El grabado tiene en México una rica historia; no es exagerado afirmar que data de la época prehispánica. Nuestros antepasados indígenas usaban sellos, placas y rodillos de barro para multiplicar imágenes. A la llegada de los españoles, antes que arribara a la Nueva España la primera imprenta, que incluía tablas grabadas para realizar portadas y estampas para los libros, existe la certeza de que grabadores nativos, dirigidos por frailes, realizaron estos trabajos utilizando planchas de madera en las cuales trazaban el dibujo para luego quitar el material entre las líneas y lograr el efecto de que el relieve fuera la superficie que imprimiera.
A lo largo del Virreinato, se hizo mucho grabado, utilizando madera y cobre. En 1781, don Jerónimo Antonio Gil fundó la primera escuela de grabado en la Casa de Moneda, misma que dio origen a la Academia de las Tres Nobles Artes de San Carlos de la Nueva España.
En 1853, ya en el México independiente, la academia contrató al grabador inglés George Periam, para que enseñara las técnicas en lámina y maderas finas. Sin embargo, en esos años disminuyó el interés por ese procedimiento debido a que el italiano Claudio Linati trajo a México la litografía --dibujo en piedra--, que causó sensación entre los impresores y artistas, que la utilizaron ampliamente.
Por fortuna, en 1882 don Antonio Venegas Arroyo estableció en la ciudad de México una imprenta en la que el grabado tenía gran importancia y a la que se incorporaron nada menos que Manuel Manilla, primero, y a partir de 1887 el célebre José Guadalupe Posada. Aquí se creó un estilo de inspiración popular caracterizado por un naturalismo y la libertad irrestricta para expresar ideas y sentimientos inspirados en los acontecimientos políticos y sociales que sucedían cotidianamente; su obra tuvo enorme influencia en el siglo XX.
De ello tenemos prueba fehaciente en los movimientos artísticos que surgieron a raíz de la Revolución: en 1921, el pintor francés Jean Charlot interesó en el grabado a los jóvenes artistas Fernando Leal, Francisco Díaz de León y Gabriel Fernández Ledesma, quienes comenzaron a trabajar en madera de hilo en los centros populares de arte de Tlalpan, La Merced y Nonoalco. También se estableció la técnica en la Escuela Central de Artes Plásticas. Bajo la influencia de Posada, los grabadores derivaron en los años treinta hacia los tipos humanos, los sucesos, el paisaje y los temas de índole social.

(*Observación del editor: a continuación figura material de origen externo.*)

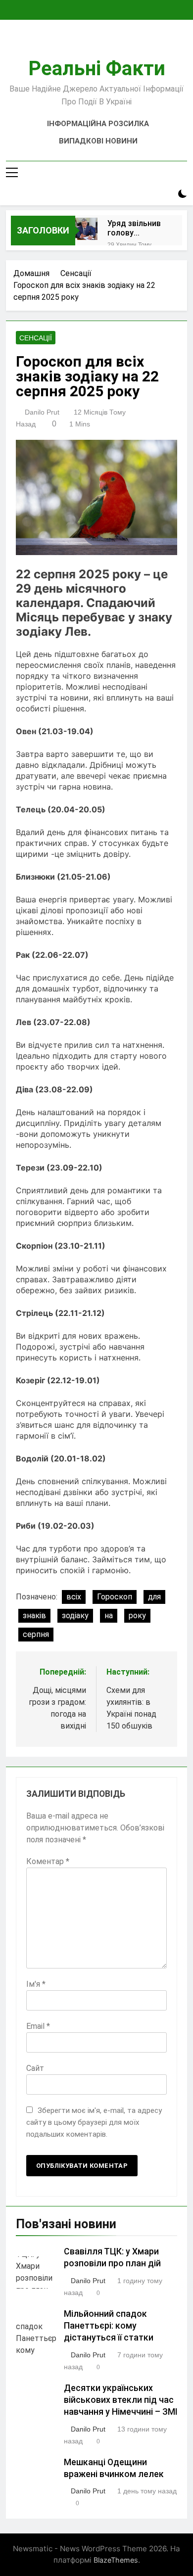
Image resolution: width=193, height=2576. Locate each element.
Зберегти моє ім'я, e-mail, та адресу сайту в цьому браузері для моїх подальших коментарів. (94, 2122)
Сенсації (35, 338)
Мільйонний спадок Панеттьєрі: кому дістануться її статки (108, 2325)
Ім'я (36, 1984)
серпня (36, 1634)
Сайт (35, 2068)
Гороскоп (114, 1596)
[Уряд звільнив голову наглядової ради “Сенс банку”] (86, 229)
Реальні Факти (96, 68)
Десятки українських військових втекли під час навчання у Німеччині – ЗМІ (120, 2400)
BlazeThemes (116, 2560)
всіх (73, 1596)
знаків (34, 1615)
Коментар (47, 1861)
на (108, 1615)
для (154, 1596)
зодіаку (75, 1615)
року (137, 1615)
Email (38, 2026)
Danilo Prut (42, 412)
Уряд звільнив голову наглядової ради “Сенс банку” (134, 228)
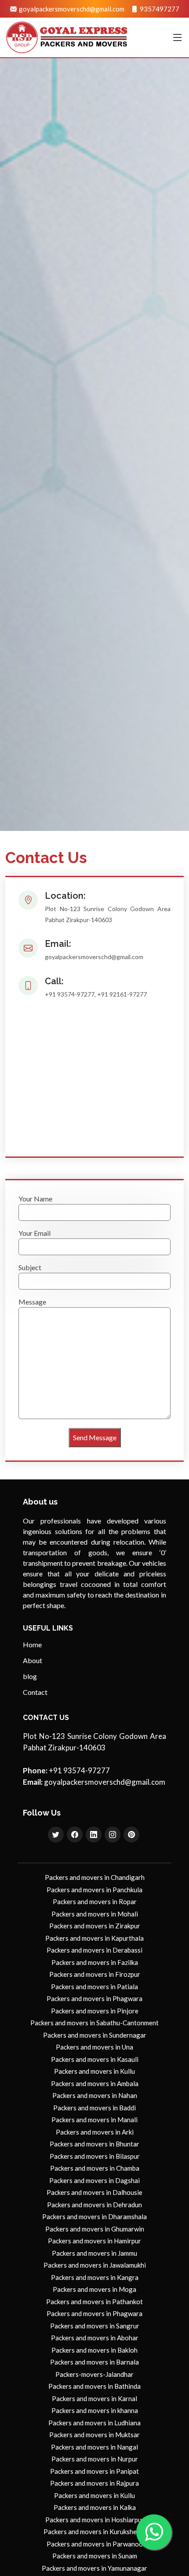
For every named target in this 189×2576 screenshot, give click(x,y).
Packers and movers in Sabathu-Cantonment (94, 2023)
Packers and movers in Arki (95, 2132)
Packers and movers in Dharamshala (94, 2216)
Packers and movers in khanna (94, 2410)
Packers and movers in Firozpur (94, 1974)
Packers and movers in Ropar (95, 1901)
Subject (29, 1267)
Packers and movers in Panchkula (94, 1890)
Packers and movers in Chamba (94, 2168)
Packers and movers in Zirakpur (94, 1926)
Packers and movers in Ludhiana (94, 2423)
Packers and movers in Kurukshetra (94, 2531)
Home (32, 1644)
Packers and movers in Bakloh (94, 2350)
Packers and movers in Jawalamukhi (95, 2265)
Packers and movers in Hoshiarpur (94, 2520)
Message (32, 1301)
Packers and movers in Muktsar (94, 2435)
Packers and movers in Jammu (94, 2253)
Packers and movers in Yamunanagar (94, 2568)
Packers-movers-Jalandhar (94, 2374)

En 1933 se fundó la Liga de Escritores y Artistas Revolucionarios, algunos de cuyos miembros decidieron establecer en 1937 el Taller de la Gráfica Popular, que realizó importantes trabajos. Entre sus exponentes más destacados se puede mencionar a Leopoldo Méndez, Pablo O'Higgins, Alfredo Zalce, Raúl Anguiano y José Chávez Morado. Unos años más tarde, en 1947, se creó la Sociedad Mexicana de Grabadores que encabezaba Mariano Paredes; jóvenes miembros de este organismo decidieron separarse en 1967, al considerar que no habían ocurrido cambios radicales en el arte de la estampa y crearon el grupo Nuevos Grabadores.

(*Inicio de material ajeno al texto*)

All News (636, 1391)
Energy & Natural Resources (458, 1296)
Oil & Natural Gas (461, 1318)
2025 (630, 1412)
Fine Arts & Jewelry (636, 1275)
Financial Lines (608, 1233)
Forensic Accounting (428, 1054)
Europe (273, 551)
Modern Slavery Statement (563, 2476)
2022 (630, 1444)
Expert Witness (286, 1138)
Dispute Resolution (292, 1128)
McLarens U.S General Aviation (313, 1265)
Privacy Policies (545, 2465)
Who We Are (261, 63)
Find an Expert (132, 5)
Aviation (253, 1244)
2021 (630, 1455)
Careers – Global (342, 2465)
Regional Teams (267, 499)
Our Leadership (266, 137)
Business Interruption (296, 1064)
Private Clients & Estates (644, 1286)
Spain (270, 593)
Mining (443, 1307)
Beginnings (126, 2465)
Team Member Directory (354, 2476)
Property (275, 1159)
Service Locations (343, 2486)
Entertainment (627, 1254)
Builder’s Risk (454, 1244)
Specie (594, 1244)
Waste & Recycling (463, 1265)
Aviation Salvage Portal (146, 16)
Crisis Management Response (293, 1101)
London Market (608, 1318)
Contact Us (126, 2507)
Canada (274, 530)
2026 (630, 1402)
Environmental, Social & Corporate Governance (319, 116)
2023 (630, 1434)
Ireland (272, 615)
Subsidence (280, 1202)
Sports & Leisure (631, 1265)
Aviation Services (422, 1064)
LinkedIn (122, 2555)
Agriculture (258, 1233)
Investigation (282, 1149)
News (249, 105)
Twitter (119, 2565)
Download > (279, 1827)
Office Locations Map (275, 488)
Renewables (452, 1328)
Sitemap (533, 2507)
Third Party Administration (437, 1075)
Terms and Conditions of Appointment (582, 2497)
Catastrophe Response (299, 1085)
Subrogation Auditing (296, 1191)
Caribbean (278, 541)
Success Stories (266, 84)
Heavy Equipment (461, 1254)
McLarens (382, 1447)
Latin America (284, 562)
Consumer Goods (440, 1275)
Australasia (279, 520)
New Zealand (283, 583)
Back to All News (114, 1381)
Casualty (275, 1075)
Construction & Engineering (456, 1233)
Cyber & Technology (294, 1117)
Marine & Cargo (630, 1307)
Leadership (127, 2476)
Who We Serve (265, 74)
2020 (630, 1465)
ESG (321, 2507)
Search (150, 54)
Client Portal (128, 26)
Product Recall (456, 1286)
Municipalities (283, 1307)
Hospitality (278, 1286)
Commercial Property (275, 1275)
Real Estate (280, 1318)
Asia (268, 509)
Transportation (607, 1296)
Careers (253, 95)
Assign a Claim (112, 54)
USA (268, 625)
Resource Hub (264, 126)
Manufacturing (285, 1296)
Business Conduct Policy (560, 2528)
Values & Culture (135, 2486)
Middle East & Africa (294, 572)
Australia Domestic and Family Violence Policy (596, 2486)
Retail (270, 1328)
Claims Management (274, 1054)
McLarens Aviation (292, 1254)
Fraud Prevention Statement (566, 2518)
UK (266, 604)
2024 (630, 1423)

Prácticamente todos los artistas mexicanos sobresalientes han utilizado alguna vez este procedimiento. La obra El grabado contemporáneo, de Ernesto Cortés Juárez, tiene un listado de más de 100, entre los que descuellan Siqueiros, Orozco, Tamayo, Ramón Alva de la Canal, Angelina Bellof, Mariana Yampolsky y Xavier Guerrero.

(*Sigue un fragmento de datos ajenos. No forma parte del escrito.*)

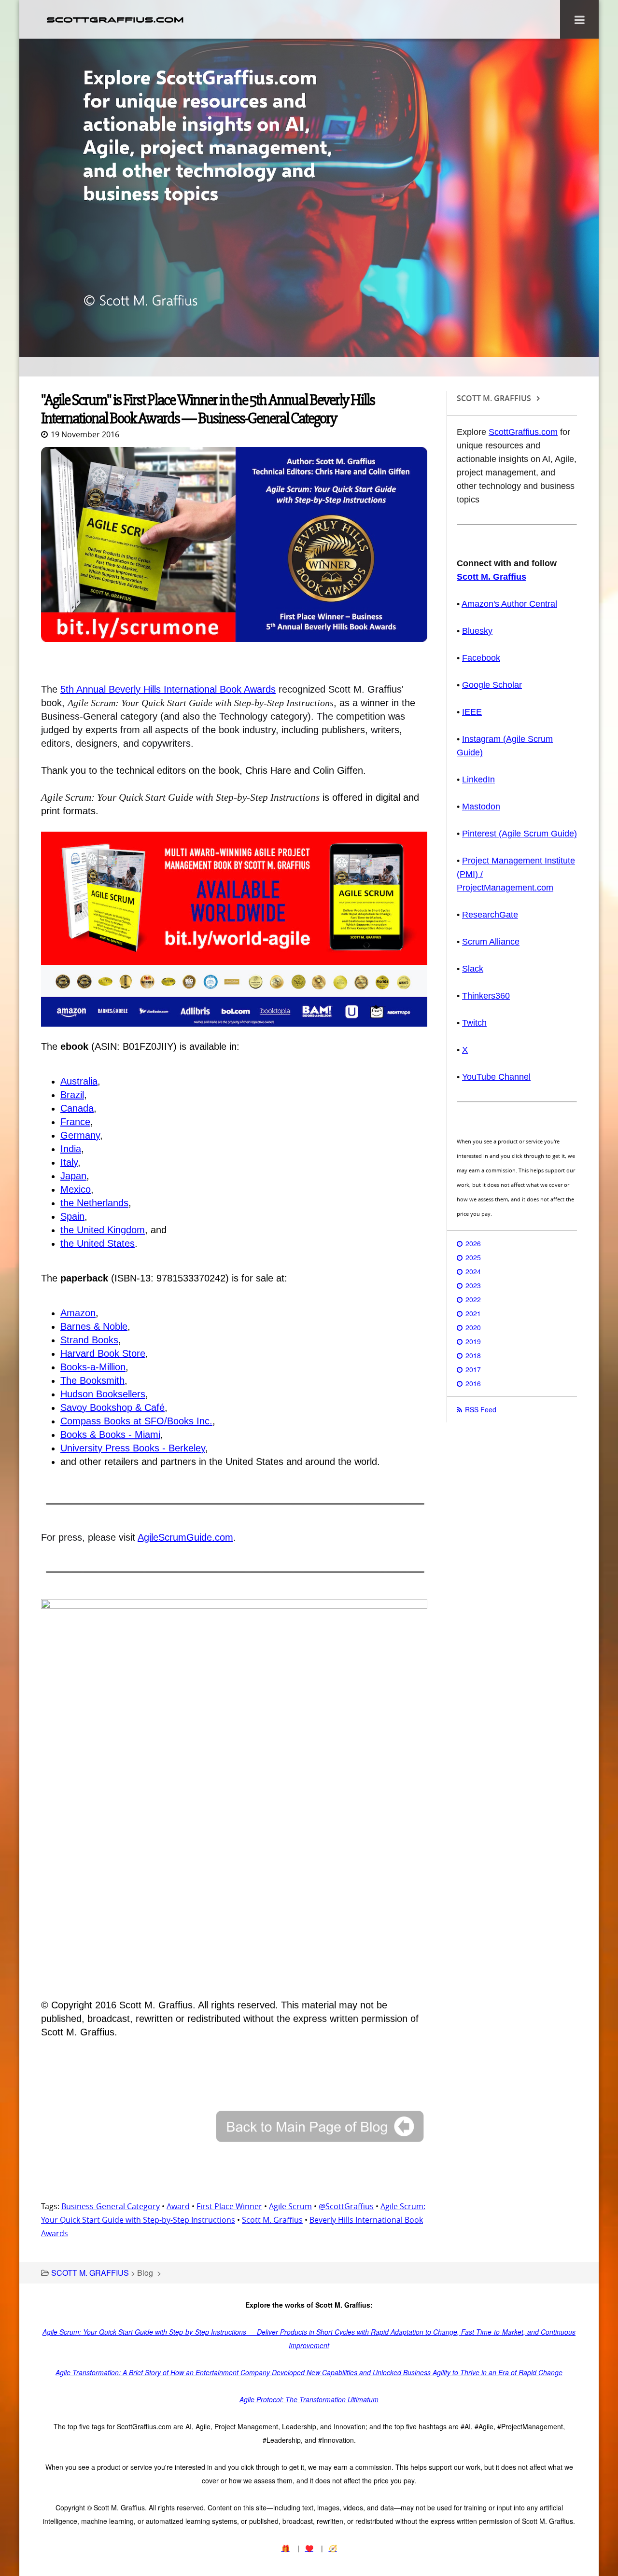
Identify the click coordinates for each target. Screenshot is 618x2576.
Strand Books (89, 1340)
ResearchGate (490, 914)
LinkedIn (478, 779)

Muestras de los trabajos de la mayoría de ellos podemos disfrutarlas en las diversas exposiciones que presenta el Museo de la Estampa, ubicado en una de las plazas más bellas de América, la de la Santa Veracruz. Una casona del siglo pasado con toques neoclásicos alberga el rico fondo especializado en gráfica del Instituto Nacional de Bellas Artes. Colección formada a lo largo de muchas décadas, cuenta con su propio museo desde 1986, integrando así un espacio museístico delicioso, pues es vecino del Franz Mayer y lo bordean dos iglesias que en sí son obras de arte: San Juan de Dios y la que bautiza la plaza. Ahora exhibe grabados del Doctor Atl, Orozco, Leopoldo Méndez y Pablo O'Higgins, entre otros.
Al finalizar la visita, paseando por la Alameda y admirando sus bellas magnolias en floración, se puede llegar a la elegante avenida 5 de Mayo, para comer en L'Heritage, situado en el número 10-A. La comida, con énfasis en lo mexicano, ofrece unas sabrosas quesadillas, chilpachole de jaiba y rib eye molcajeteado; curiosamente, sus postres son fundamentalmente franceses. Dos ejemplos: crepes suzette y cerezas jubilee. ¡Mon dieu!